Text provided section start

Authentic help means that all who are involved help each other mutually, growing together in the common effort to understand the reality which they seek to transform. – Paulo Freire, in Pedagogy in Process: The Letters to Guinea-Bissau, 1978

As with all programs and projects, this work is based on a number of values and theological assumptions. We believe it is important to specifically enumerate these beliefs as much as possible from the outset.

We believe:

  • Gifts are more than talents. Gifts include our interests, motivations, styles, bodies, values, passions, hopes, dreams and life journeys.
  • Gifts are not distributed equally. In any particular circumstance an individual may have gifts that seem more relevant, more fully defined, or more realized. As described in the parable of the talents, God is not interested in even distribution. Rather, God is interested in the way we use our gifts in service to a greater good.
  • There is no hierarchy of gifts. As Paul describes in 1 Corinthians 12, for we are all baptized into the body of Christ to act in concert with one another to the greater glory of God.
  • A gifted community is greater than the sum of its parts. Gifts discernment and this program focus on the wholeness of individuals. We recognize that we are a community of believers that needs each other not only to supplement the variety of gifts but also to help release each others gifts fully.

Text provided section end
Record extracts section start

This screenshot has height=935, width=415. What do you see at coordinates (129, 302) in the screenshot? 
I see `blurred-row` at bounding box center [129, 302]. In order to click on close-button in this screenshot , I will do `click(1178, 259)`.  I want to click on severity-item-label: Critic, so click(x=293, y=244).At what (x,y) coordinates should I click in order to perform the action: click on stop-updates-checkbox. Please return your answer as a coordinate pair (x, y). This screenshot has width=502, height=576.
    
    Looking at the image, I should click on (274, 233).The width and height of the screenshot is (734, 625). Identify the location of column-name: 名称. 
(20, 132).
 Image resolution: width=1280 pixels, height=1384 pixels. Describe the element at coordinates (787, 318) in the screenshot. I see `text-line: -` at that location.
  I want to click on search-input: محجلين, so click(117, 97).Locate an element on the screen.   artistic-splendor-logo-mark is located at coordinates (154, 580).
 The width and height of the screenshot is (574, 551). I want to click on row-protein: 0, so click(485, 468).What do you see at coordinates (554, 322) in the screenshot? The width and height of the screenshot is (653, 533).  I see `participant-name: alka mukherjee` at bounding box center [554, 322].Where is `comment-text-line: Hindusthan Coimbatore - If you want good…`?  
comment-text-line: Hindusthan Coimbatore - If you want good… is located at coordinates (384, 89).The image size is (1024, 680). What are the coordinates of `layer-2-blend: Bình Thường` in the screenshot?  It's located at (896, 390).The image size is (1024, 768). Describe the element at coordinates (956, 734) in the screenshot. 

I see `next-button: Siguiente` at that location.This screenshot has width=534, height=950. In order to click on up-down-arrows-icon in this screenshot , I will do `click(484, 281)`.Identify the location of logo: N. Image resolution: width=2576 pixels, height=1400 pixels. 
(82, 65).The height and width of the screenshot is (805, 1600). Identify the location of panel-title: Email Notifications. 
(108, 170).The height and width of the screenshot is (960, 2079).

Record extracts section end

**Tasks to complete:**
- A) Answer these questions using the statement of beliefs about gifts:
(i) Which parable is cited to show that God is not interested in even distribution?
(ii) Which chapter of which book is cited for Paul's description of the body of Christ?
(iii) In which work and year does the opening quotation from Paulo Freire appear?
- B) Decide whether each statement agrees with the statement of beliefs about gifts. Answer yes or no, and quote the deciding words.
(i) Gifts are distributed equally among individuals.
(ii) Some gifts rank above others.
(iii) A person's body counts among their gifts.
- C) Reproduce the statement of beliefs about gifts between "As with all" and "and life journeys.", inclusive.

**Results for each task:**
- A)
(i) The parable of the talents.
(ii) 1 Corinthians 12.
(iii) Pedagogy in Process: The Letters to Guinea-Bissau, 1978.

- B)
(i) No: "Gifts are not distributed equally."
(ii) No: "There is no hierarchy of gifts."
(iii) Yes: "Gifts include our interests, motivations, styles, bodies, values, passions, hopes, dreams and life journeys."

- C)
As with all programs and projects, this work is based on a number of values and theological assumptions. We believe it is important to specifically enumerate these beliefs as much as possible from the outset.

We believe:

  • Gifts are more than talents. Gifts include our interests, motivations, styles, bodies, values, passions, hopes, dreams and life journeys.